TASK STATEMENT
Could you rename "pixel" to "point" in the lines between the one that contains "[button] (91, 740)" and the end of the records, inclusive, and return those lines otherwise unchanged, without the pictures?

(Element and text position data)
--------------------------------
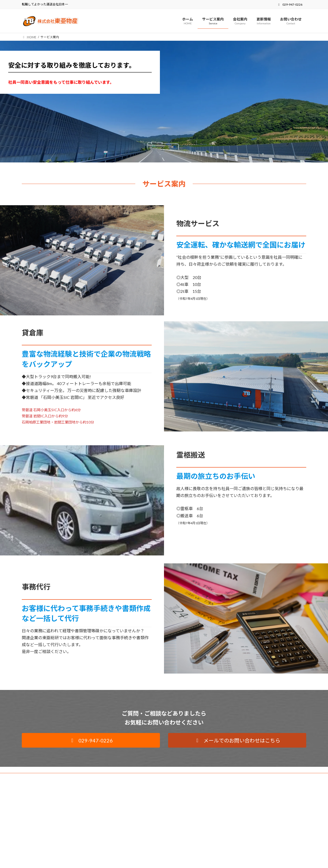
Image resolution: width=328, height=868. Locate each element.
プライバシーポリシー (42, 778)
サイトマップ (77, 778)
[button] (91, 740)
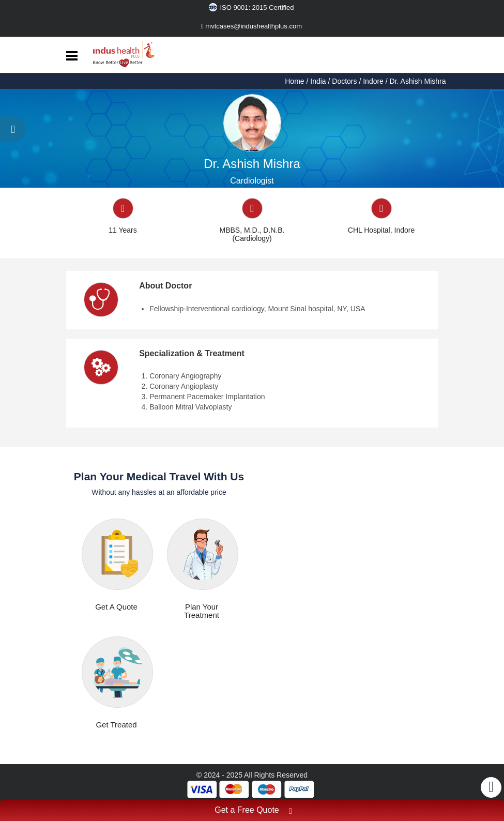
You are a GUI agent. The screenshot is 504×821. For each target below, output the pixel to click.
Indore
--------------------------------
IN RESPONSE
[button] (91, 740)
You are a GUI agent. The screenshot is 504×821. For each target below, output the point to click.
Indore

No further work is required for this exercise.